EXERCISE GOAL: In the entries below, repeat only the lines between those holding "Screen dimensions: 640x381" and "Image resolution: width=526", inclusive. Leave pictures out.

_ _ _ _ _

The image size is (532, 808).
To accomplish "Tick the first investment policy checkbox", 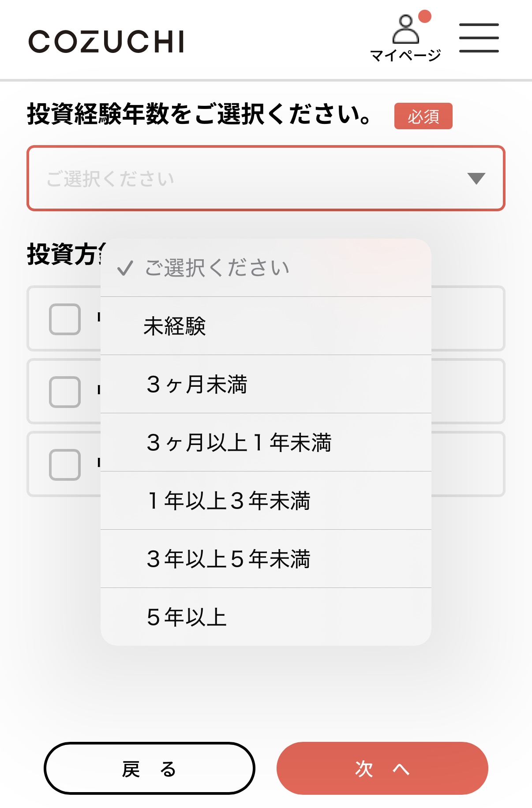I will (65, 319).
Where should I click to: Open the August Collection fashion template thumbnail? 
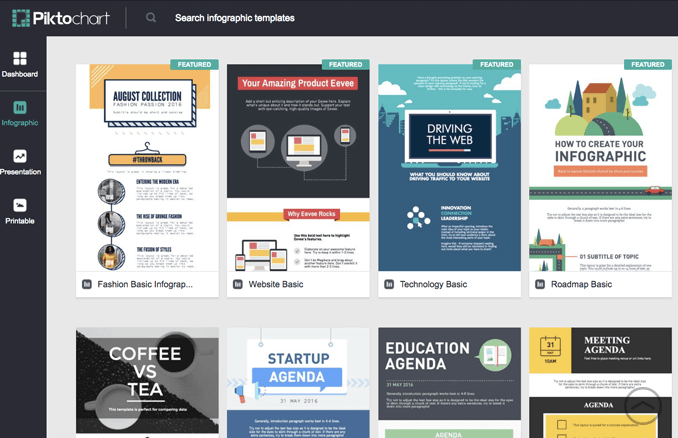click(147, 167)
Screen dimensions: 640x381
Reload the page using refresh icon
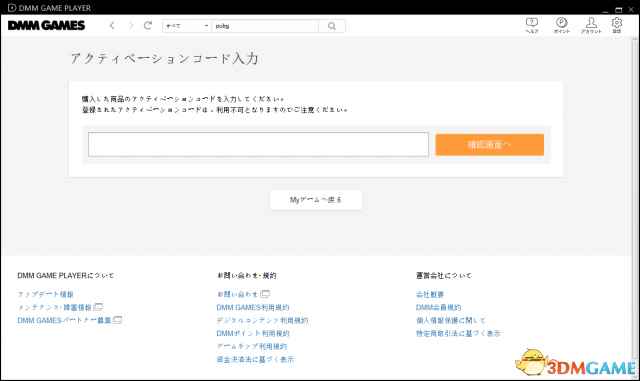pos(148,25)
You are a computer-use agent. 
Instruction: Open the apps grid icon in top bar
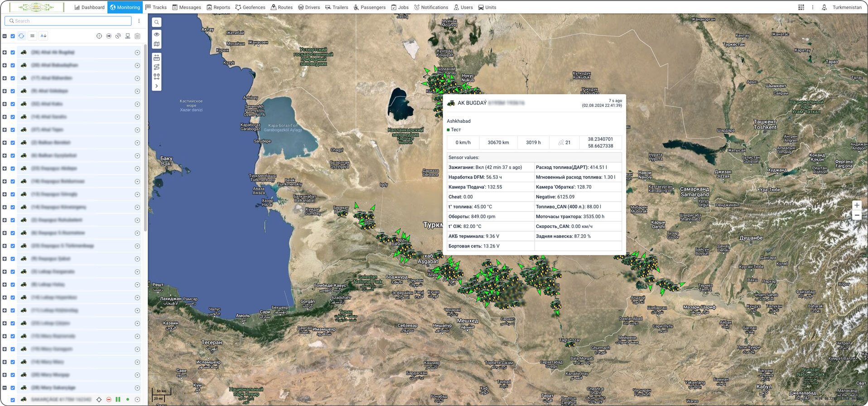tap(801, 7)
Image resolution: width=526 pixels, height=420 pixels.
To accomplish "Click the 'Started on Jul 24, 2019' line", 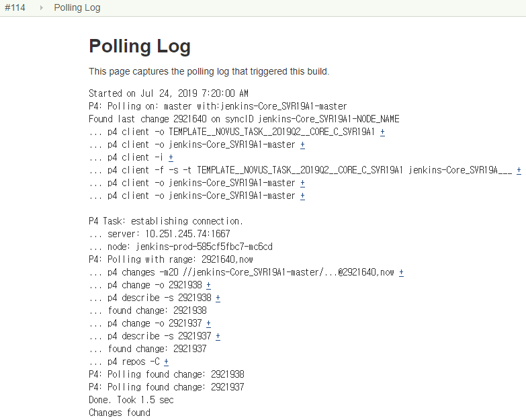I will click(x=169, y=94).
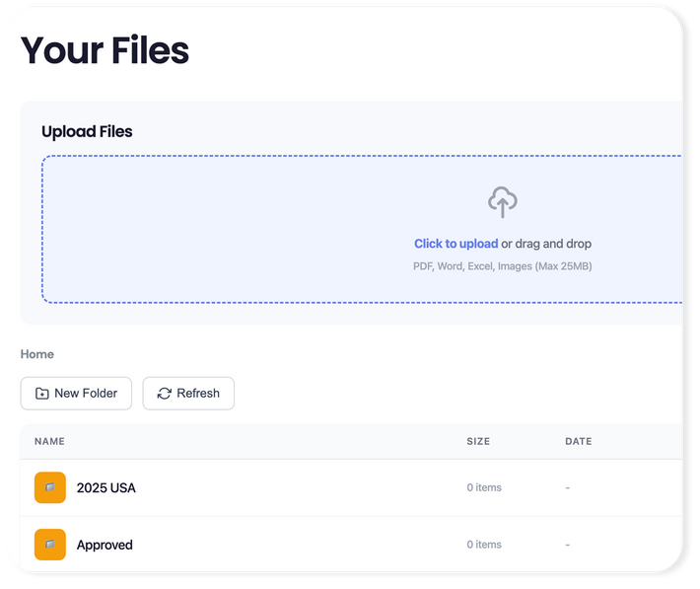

_ _ _ _ _

WRITTEN ANSWER:
Screen dimensions: 640x381
Reload the page using refresh icon
pos(148,25)
You are a computer-use agent. 
Instruction: Open the apps grid icon in top bar
tap(801, 7)
Image resolution: width=526 pixels, height=420 pixels.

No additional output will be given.